• **The data**:
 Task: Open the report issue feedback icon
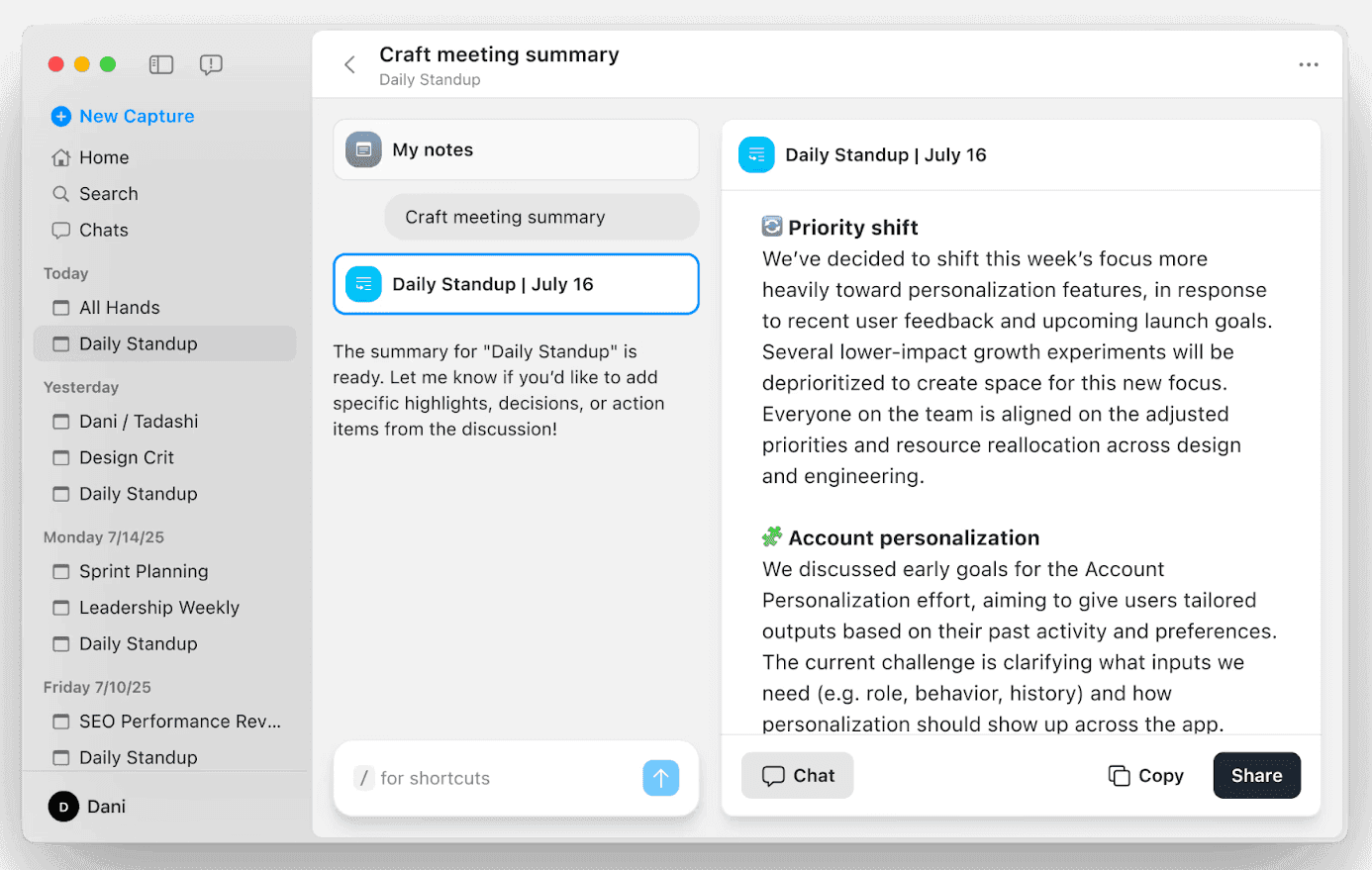pyautogui.click(x=211, y=64)
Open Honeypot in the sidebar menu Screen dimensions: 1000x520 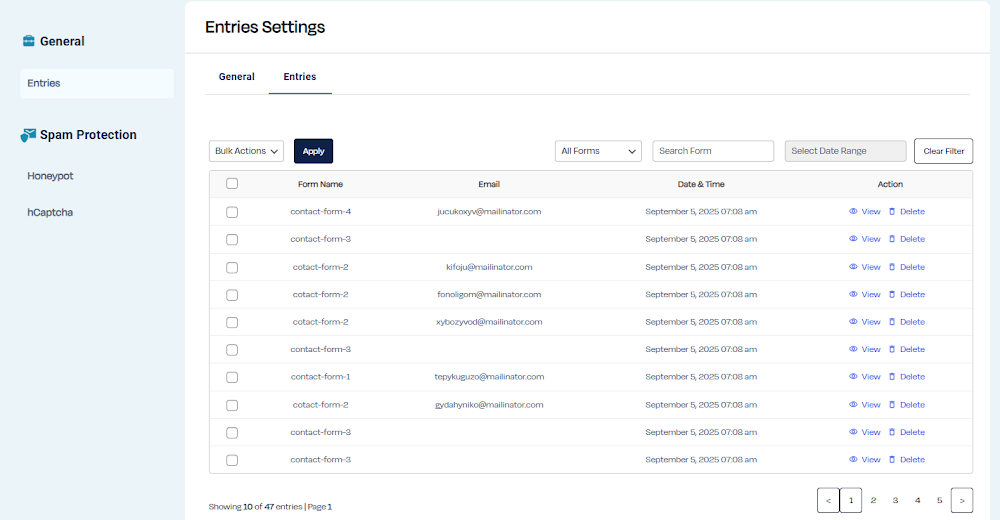pyautogui.click(x=50, y=176)
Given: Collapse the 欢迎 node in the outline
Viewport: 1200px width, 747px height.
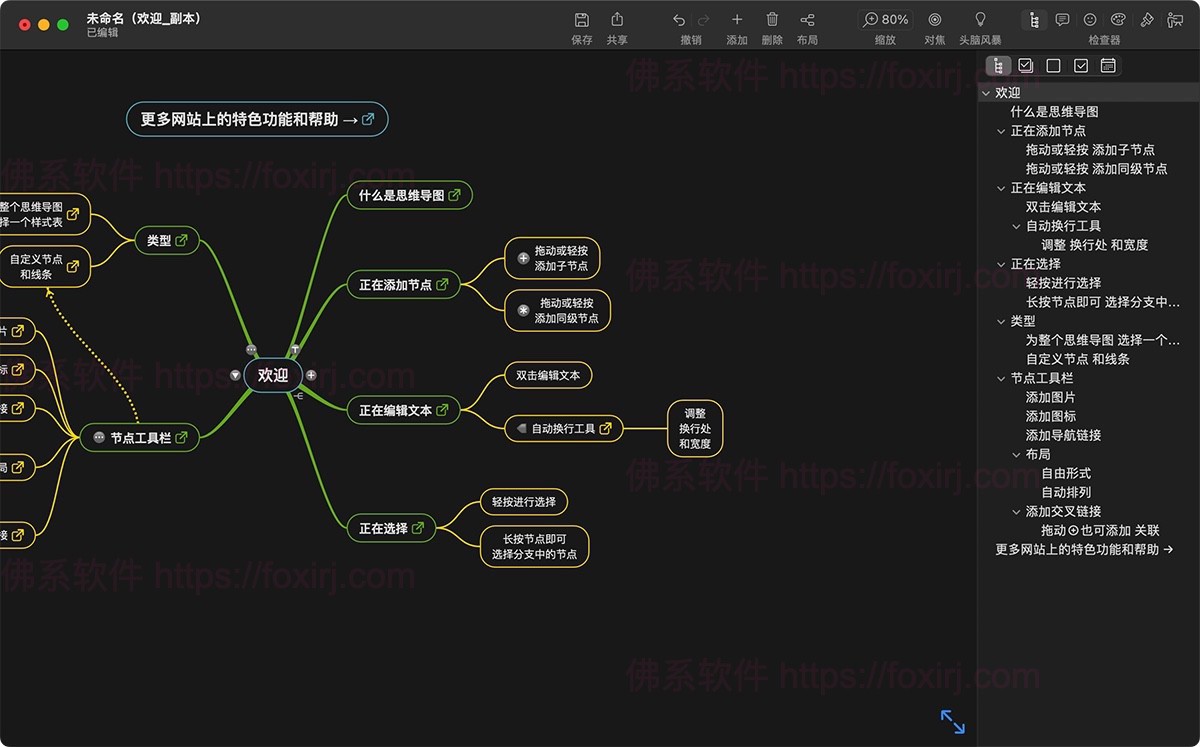Looking at the screenshot, I should [986, 91].
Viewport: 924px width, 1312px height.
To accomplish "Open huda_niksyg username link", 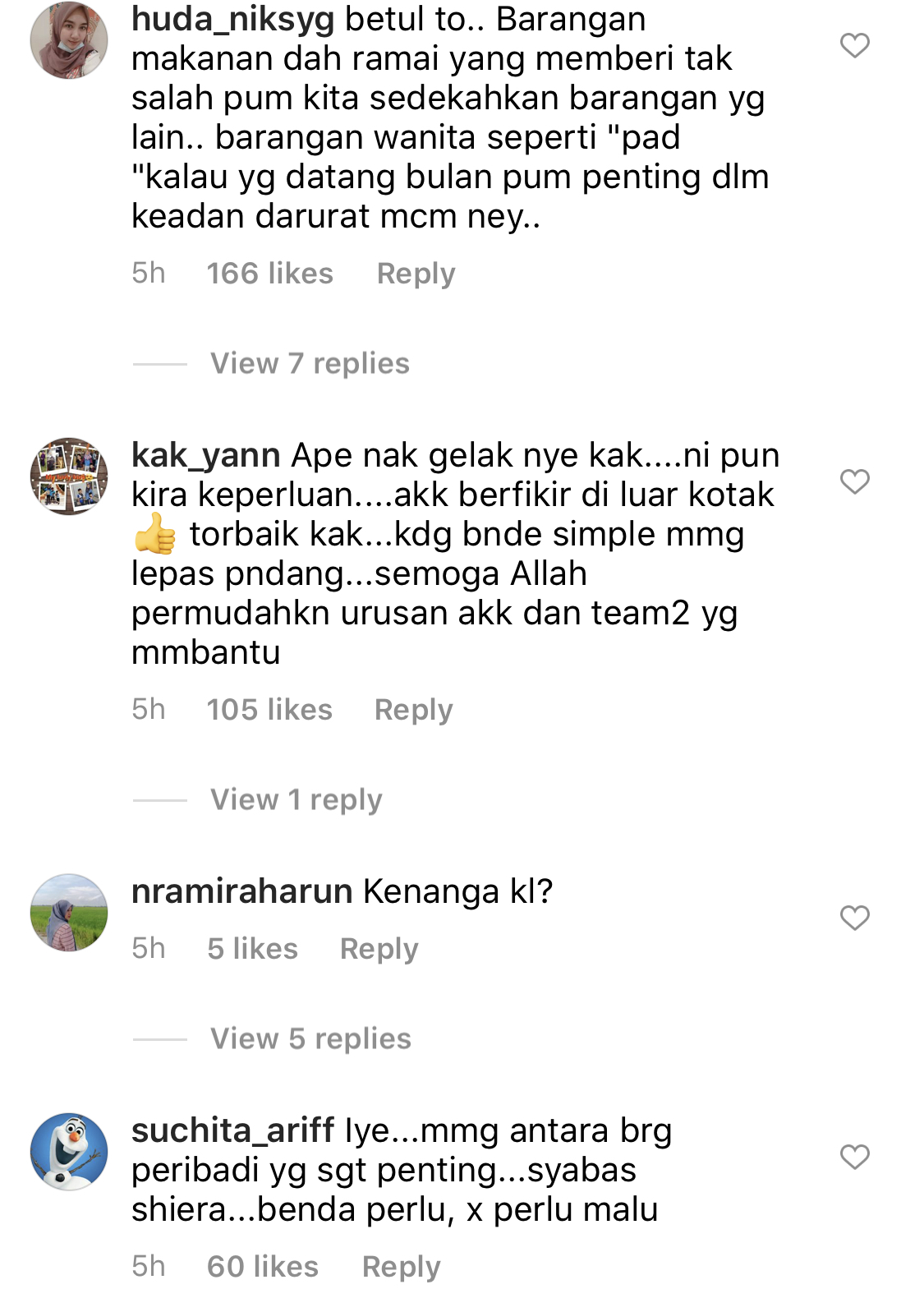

• **Work item**: Begin at the line containing "Viewport: 924px width, 1312px height." and restate exactly every line through the end of the material, skipping the pictures.

• **Solution for this exercise**:
Viewport: 924px width, 1312px height.
To accomplish "Open huda_niksyg username link", 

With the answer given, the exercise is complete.